Citigroup, eager to escape the burden of a significant government ownership stake, is in talks with U.S. officials about selling part of the government's 7.7 billion shares in the bank, sources familiar with the situation said.

The bank may also look to sell about $5 billion of new stock to partially repay other Citi securities owned by the government, sources said. The United States owns about $27 billion of these other securities, known as trust preferreds, which are a hybrid of stocks and bonds.

Investors have generally welcomed banks unwinding government investments made during the financial crisis, but selling a large block of shares could pressure Citigroup stock.

How the government would sell its 34 percent stake in Citigroup -- whether in dribs or drabs or large blocks-- is unclear. The timing is also uncertain. The United States will likely go ahead with a sale only when it is confident Citigroup has returned to profitability, sources said.

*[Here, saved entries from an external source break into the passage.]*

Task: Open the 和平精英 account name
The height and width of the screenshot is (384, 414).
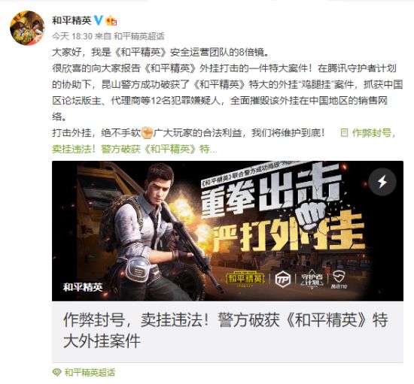Action: coord(72,20)
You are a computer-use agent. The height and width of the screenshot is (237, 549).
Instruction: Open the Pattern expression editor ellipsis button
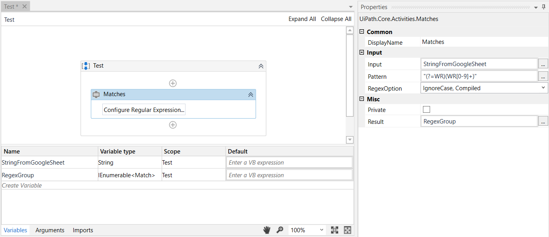tap(543, 76)
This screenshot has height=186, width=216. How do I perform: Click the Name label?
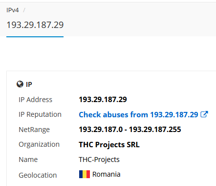28,159
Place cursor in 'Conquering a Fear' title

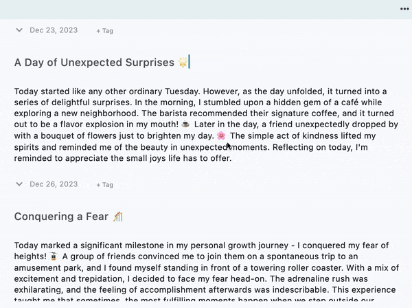[x=62, y=217]
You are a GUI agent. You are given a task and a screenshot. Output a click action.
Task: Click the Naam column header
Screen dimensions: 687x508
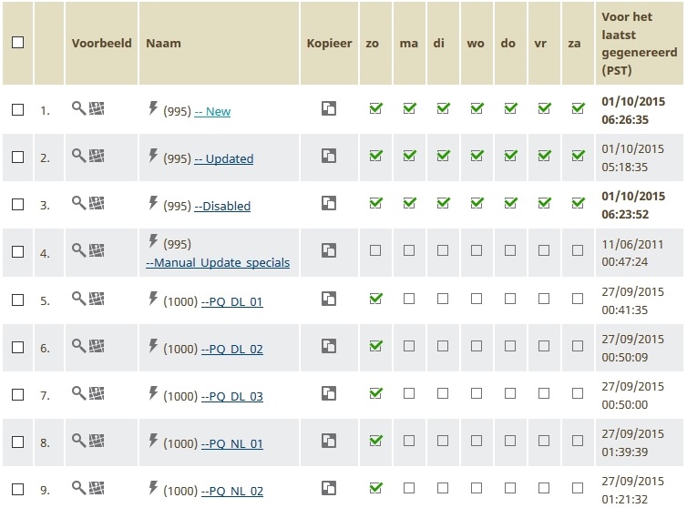(163, 43)
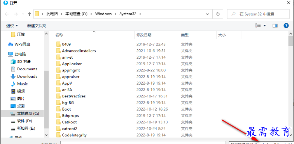Click the search System32 field
The height and width of the screenshot is (144, 294).
coord(258,14)
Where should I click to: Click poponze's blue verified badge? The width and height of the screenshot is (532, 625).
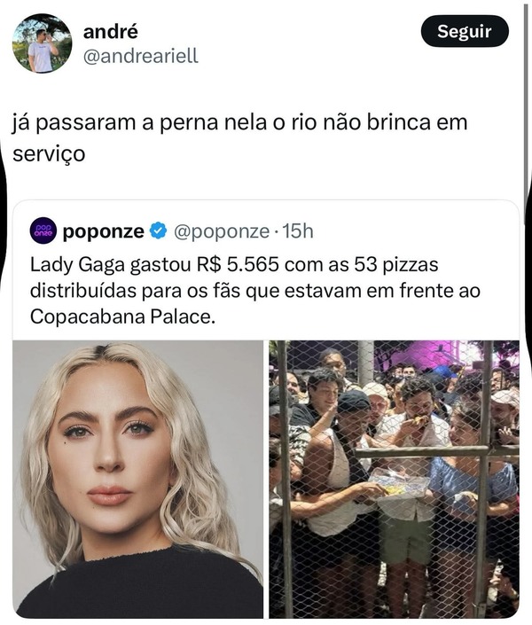[x=159, y=230]

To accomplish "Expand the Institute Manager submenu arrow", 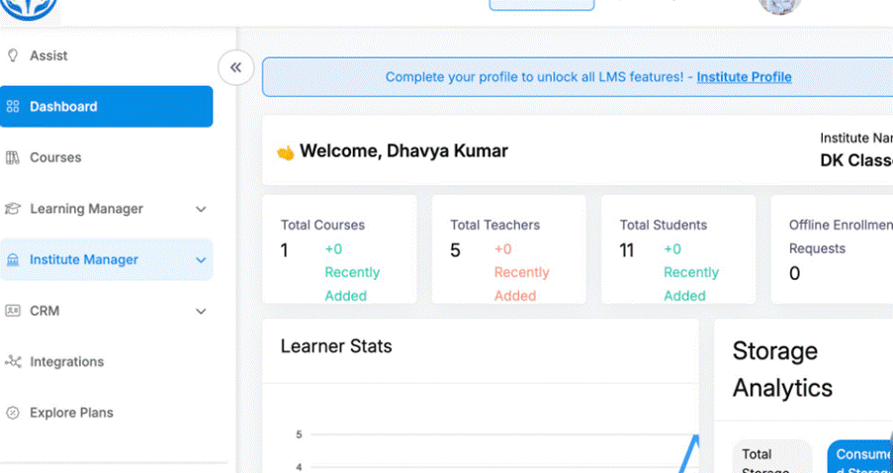I will click(201, 260).
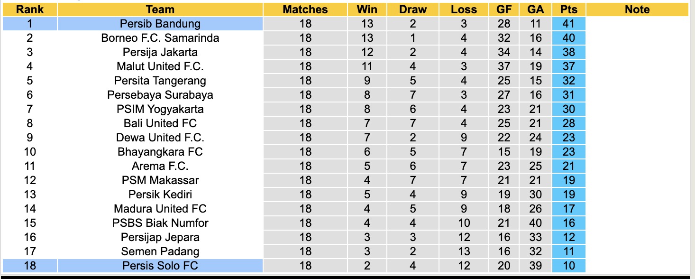Click the GF column header
Image resolution: width=695 pixels, height=279 pixels.
(x=503, y=9)
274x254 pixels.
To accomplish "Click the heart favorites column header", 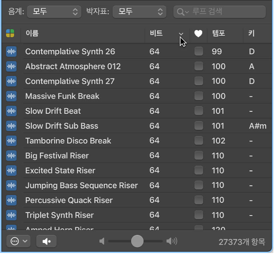I will pos(198,34).
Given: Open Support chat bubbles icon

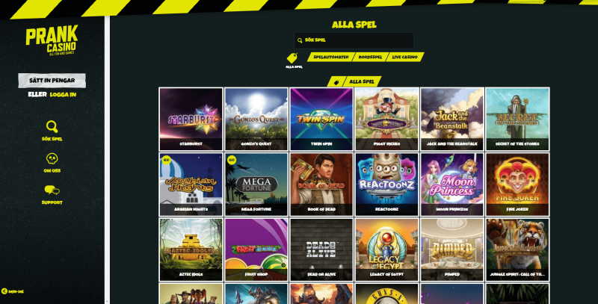Looking at the screenshot, I should 52,190.
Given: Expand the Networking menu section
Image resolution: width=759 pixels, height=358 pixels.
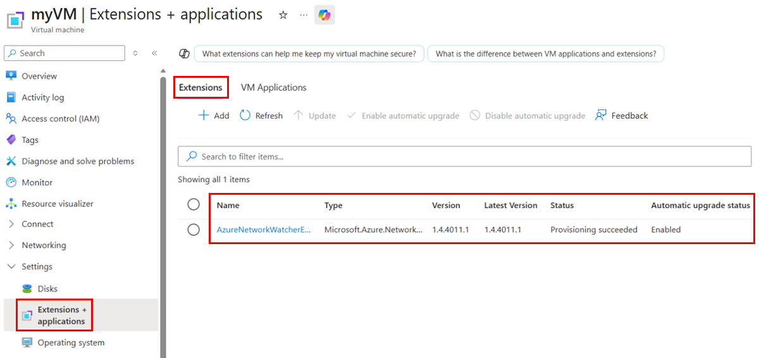Looking at the screenshot, I should pos(44,245).
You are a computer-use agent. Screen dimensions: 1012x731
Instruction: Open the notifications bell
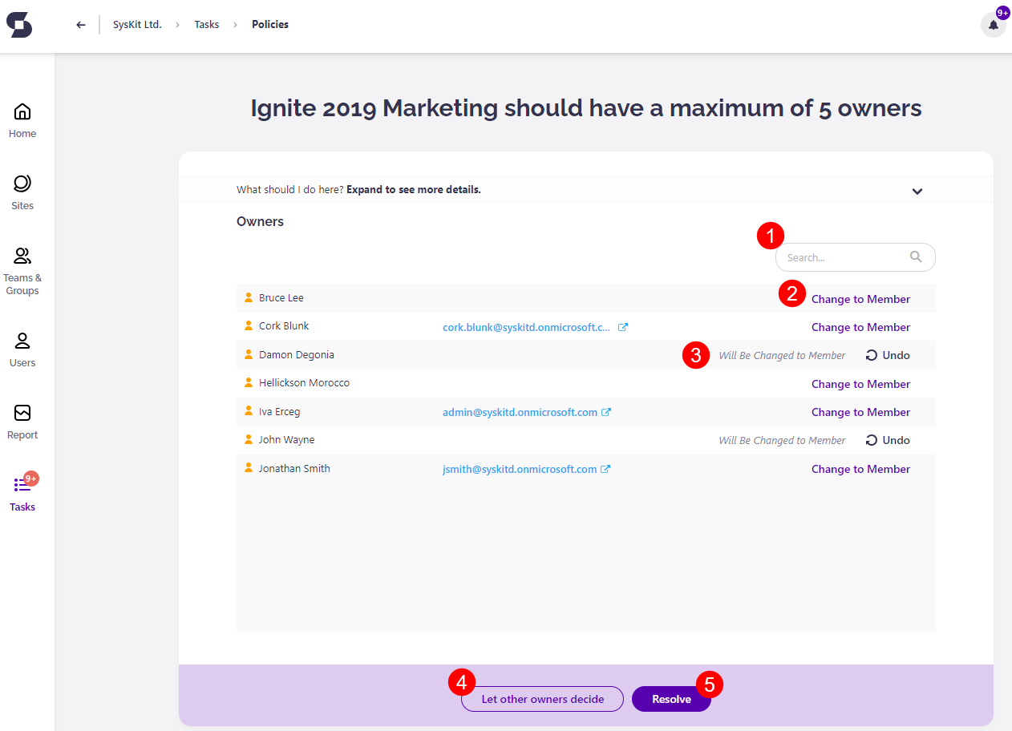coord(993,25)
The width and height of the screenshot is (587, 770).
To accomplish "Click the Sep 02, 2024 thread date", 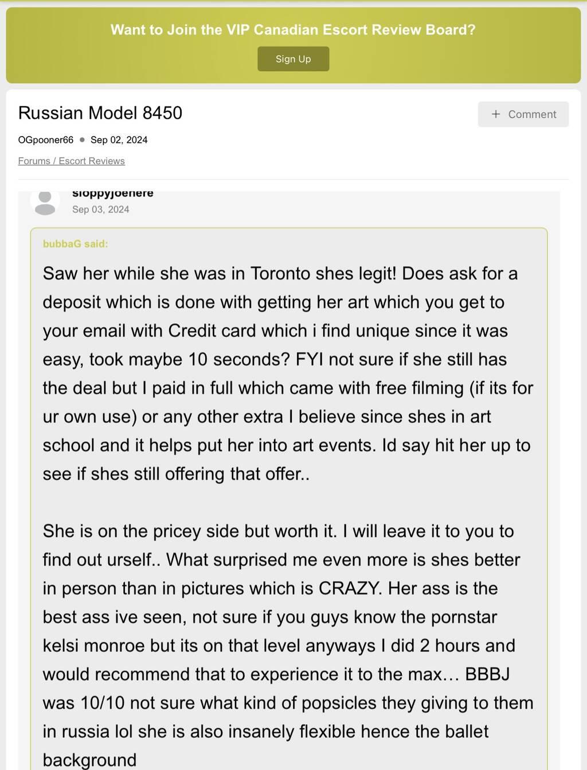I will pyautogui.click(x=119, y=140).
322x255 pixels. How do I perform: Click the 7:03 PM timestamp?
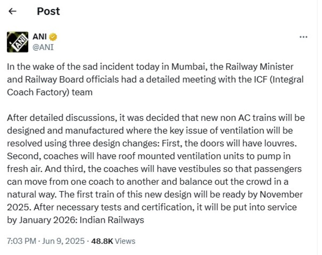21,241
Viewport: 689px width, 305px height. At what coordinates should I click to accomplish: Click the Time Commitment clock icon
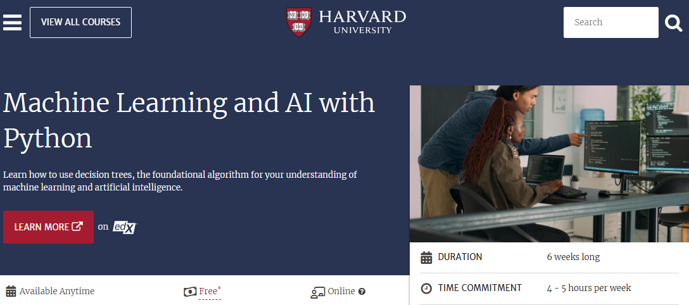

Citigroup spokeswoman Shannon Bell declined to comment.

Mike Holland, president of money manager Holland & Co in New York, said fears of an over-saturated market for Citi shares could be the reason why they are trading down today.

One plausible explanation could be the huge supply coming on the market, said Holland, who nonetheless welcomed the news that Citi was exploring options for exiting the bailout program.

Citigroup shares were down 23 cents, or 5 percent, at $4.29 in afternoon trading. The bank's stock was the trading session's biggest decliner on the KBW Banks index <.BKX>.

The Wall Street Journal reported that Citi contacted a U.S. Treasury official during the weekend with the message that the company wanted to begin discussions about the government shedding its stake.

The government would stand to make billions of dollars in profit from its stake in Citi, as the shares have risen more than 30 percent from the price at which the Treasury converted its preferred shares into common stock.